Two capacitors in series

Put two capacitors in series and the equivalent capacitance follows 1/C = 1/C₁ + 1/C₂, which you can rewrite as the product-over-sum form C = (C₁ · C₂) / (C₁ + C₂). Whatever you get, it is always smaller than the smallest of the two. The same charge Q flows through both, and the voltage divides inversely with capacitance, so the smaller C ends up with the larger voltage across it. Example: two 220 µF / 16 V electrolytics in series give C = 110 µF and a theoretical rating of 32 V. On the bench, though, you should add 100 kΩ balancing resistors in parallel with each capacitor, otherwise a mismatch in leakage current can push one of them above its rated voltage.
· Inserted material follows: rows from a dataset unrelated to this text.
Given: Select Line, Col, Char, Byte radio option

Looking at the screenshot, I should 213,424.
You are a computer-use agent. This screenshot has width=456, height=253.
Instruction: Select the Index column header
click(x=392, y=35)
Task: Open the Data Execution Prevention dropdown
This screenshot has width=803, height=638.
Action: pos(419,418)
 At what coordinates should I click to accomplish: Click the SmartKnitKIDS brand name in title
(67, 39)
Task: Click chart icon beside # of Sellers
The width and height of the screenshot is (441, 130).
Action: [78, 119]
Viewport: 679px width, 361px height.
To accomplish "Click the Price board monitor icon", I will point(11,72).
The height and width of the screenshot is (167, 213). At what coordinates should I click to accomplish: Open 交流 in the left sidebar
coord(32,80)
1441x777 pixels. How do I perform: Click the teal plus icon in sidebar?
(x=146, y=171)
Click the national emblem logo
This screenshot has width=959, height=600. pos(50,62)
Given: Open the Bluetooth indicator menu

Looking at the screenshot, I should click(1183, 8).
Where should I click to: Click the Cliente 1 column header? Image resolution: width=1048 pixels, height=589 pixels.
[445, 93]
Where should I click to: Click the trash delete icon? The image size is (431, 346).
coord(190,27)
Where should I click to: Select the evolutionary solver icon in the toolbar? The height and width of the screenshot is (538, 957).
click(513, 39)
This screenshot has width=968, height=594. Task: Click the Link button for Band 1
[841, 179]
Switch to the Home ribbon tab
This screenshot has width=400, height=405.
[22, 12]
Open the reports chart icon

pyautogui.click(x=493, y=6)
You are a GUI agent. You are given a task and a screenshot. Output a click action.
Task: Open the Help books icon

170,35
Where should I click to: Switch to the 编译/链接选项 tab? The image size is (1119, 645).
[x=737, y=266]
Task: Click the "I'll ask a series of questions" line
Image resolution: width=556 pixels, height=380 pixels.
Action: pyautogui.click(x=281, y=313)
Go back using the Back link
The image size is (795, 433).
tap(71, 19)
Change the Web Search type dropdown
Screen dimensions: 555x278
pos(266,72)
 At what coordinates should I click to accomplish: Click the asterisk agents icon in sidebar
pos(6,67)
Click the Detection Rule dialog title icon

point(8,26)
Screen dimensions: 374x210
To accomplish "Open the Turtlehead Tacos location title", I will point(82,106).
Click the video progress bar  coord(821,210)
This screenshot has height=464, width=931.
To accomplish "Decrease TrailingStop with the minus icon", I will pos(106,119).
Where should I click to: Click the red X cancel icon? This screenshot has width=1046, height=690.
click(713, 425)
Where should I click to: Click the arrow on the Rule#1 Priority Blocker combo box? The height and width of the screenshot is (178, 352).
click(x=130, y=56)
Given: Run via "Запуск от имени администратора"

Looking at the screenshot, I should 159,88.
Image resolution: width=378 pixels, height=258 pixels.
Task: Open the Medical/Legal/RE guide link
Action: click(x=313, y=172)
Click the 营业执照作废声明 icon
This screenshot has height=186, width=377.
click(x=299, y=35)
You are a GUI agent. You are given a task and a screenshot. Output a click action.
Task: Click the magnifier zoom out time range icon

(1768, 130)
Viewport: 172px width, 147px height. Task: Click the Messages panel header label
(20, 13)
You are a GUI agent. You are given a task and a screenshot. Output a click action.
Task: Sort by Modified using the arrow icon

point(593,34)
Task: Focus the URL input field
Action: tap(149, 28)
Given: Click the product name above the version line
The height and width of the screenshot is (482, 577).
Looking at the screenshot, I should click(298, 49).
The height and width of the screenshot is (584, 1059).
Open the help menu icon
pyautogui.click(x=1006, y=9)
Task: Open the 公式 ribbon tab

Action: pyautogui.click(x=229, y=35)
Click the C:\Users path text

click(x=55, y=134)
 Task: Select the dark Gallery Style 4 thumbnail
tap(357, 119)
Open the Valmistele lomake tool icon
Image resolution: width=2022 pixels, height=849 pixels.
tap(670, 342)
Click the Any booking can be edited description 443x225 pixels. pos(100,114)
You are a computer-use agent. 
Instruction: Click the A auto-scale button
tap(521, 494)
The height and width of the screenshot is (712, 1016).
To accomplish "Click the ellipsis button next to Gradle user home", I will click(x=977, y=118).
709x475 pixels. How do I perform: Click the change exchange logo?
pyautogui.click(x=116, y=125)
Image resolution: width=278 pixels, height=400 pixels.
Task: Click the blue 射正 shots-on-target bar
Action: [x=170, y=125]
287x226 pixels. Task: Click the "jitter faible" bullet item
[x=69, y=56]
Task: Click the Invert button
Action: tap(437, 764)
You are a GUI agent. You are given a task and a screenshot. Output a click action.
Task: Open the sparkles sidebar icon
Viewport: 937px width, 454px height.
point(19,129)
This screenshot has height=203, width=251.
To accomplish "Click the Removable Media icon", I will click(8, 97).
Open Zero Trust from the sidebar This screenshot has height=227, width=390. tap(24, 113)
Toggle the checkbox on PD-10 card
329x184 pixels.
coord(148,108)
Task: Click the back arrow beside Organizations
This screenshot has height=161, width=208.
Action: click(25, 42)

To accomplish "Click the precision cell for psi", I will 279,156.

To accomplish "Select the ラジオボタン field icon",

Applications: DC link banks and capacitive dividers

You see two capacitors in series all the time in the high-voltage DC link banks of three-phase inverters and VFDs, where a pair of 450 V electrolytics handles an 800 V bus (with balancing resistors). The same trick builds capacitive voltage dividers for AC metering, lets you hit precise non-standard values in tuned LC and RF circuits, and gets you to voltage ratings that no single component on the shelf can match.

FAQ

Why is the equivalent smaller than the smallest? Stacking them in series spreads the outer plates farther apart without adding any plate area, and that drops the capacitance.

How does voltage split between them? Inversely with capacitance, following V₁ = V·C₂/(C₁+C₂). Take a 10 µF in series with a 100 µF at 110 V and the 10 µF sees 100 V of it.

Do I really need balancing resistors? For high-voltage banks, yes. Real capacitors never leak at exactly the same rate, and without parallel resistors (100 kΩ–1 MΩ) one of them charges past its rating and fails.

Polarity for electrolytics? Keep both facing the same way, or switch to bipolar (non-polarized) types when there is AC in the path.